**Directions for this task**:
Using the entries below, show all lines with the string "section".

[Dataset items]
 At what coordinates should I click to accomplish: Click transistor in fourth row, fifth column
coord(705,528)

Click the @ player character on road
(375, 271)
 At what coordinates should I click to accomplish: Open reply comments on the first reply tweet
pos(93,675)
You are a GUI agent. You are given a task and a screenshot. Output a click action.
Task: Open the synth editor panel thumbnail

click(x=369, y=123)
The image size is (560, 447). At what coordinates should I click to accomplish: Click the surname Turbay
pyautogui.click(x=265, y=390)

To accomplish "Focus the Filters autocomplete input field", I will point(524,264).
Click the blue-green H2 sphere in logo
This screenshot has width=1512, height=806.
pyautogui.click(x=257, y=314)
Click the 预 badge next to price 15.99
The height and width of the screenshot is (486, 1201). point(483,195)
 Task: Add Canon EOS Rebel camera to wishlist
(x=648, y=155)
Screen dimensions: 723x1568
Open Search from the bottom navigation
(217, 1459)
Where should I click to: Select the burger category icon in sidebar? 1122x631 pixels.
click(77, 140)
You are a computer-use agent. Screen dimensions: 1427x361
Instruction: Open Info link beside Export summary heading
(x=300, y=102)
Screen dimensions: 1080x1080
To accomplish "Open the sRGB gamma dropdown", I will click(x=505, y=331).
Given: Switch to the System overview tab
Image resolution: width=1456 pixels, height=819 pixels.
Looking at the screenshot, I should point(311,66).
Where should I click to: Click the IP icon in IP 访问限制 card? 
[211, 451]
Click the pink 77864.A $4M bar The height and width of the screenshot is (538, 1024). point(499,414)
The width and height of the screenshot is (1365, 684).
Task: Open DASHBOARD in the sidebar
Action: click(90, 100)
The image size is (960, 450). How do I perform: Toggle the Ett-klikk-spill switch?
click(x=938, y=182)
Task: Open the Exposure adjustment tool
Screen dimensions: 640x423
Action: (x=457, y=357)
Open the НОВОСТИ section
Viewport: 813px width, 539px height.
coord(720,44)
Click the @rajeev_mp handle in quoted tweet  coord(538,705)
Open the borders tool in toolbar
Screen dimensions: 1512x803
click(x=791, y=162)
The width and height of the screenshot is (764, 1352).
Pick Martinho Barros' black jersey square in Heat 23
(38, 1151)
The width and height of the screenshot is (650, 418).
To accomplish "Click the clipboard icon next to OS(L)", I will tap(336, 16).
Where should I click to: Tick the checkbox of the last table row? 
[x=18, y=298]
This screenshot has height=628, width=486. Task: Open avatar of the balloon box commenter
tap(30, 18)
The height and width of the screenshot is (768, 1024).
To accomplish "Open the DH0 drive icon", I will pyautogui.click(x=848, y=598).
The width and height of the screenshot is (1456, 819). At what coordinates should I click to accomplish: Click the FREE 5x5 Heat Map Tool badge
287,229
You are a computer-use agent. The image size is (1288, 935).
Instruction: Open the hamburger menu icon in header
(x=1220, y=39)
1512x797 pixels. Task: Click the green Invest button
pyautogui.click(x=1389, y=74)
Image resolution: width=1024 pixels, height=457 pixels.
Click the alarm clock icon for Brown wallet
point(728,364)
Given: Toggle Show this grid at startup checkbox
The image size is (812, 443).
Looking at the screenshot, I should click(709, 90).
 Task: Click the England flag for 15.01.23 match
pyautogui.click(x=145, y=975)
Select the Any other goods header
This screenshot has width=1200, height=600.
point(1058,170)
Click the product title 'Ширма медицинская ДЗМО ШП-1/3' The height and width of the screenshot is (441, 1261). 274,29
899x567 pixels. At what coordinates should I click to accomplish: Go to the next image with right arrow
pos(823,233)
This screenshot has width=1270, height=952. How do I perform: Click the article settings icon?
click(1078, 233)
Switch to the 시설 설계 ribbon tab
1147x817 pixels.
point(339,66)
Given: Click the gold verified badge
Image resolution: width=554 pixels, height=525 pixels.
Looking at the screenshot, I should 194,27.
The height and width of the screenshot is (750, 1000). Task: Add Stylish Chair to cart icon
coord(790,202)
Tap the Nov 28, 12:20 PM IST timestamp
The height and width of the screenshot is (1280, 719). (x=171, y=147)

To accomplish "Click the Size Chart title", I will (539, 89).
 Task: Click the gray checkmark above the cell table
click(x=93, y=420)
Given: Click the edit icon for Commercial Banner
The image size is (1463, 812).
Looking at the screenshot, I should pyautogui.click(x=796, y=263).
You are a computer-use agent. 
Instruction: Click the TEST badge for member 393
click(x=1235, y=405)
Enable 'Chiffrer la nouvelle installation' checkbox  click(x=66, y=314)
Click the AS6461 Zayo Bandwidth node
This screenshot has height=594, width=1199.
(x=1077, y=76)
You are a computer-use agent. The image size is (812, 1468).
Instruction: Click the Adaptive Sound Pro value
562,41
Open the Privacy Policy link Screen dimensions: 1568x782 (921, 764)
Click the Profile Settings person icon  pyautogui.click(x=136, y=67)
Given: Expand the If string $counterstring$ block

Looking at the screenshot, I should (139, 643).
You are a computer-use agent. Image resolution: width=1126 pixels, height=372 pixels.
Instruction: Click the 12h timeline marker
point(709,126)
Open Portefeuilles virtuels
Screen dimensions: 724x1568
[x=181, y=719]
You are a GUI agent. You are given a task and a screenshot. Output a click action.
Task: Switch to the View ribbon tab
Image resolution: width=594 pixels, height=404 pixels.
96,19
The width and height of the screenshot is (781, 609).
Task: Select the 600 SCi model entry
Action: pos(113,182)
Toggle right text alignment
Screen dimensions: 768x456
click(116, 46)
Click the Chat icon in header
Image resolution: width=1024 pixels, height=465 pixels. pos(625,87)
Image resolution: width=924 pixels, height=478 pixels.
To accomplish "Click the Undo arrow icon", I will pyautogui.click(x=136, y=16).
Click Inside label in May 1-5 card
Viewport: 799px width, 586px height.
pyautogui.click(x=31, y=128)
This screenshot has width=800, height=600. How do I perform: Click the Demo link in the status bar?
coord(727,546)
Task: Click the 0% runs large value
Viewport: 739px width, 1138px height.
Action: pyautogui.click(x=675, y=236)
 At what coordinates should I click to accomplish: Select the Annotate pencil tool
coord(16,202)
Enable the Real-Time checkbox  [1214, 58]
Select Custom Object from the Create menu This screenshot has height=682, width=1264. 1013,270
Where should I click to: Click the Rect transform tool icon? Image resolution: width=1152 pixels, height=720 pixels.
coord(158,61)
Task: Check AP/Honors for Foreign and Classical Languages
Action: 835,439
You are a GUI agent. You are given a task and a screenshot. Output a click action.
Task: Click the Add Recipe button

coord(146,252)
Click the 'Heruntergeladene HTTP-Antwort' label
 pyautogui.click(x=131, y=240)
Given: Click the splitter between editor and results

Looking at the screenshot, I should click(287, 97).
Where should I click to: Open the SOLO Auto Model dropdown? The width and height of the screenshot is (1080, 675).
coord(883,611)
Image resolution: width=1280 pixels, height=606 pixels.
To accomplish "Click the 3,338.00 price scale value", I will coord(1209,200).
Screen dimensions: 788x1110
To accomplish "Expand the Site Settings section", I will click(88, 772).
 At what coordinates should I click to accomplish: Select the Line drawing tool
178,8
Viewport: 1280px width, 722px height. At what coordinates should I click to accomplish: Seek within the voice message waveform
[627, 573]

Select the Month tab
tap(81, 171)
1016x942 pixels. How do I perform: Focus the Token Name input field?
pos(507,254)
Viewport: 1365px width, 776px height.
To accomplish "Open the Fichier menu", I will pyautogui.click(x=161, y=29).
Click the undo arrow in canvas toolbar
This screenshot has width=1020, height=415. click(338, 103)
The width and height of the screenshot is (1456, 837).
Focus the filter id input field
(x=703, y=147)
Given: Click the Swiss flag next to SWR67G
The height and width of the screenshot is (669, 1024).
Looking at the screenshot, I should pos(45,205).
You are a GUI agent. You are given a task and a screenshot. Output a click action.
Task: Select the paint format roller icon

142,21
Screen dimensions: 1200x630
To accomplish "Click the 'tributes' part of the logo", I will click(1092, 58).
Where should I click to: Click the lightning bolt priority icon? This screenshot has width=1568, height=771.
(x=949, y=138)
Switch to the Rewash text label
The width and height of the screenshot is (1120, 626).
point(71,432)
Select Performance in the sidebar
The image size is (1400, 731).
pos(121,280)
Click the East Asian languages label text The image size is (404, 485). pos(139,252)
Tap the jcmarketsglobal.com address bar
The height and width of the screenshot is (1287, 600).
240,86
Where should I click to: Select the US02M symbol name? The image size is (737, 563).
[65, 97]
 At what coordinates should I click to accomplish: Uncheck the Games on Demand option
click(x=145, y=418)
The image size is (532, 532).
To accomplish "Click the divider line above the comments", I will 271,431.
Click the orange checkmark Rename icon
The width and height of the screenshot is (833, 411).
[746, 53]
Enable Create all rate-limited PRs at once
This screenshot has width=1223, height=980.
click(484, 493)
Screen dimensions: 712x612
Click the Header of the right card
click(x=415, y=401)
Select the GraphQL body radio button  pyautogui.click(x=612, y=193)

**Response to the task**:
Open the НОВОСТИ section
To accomplish "Expand the Site Settings section", I will click(88, 772).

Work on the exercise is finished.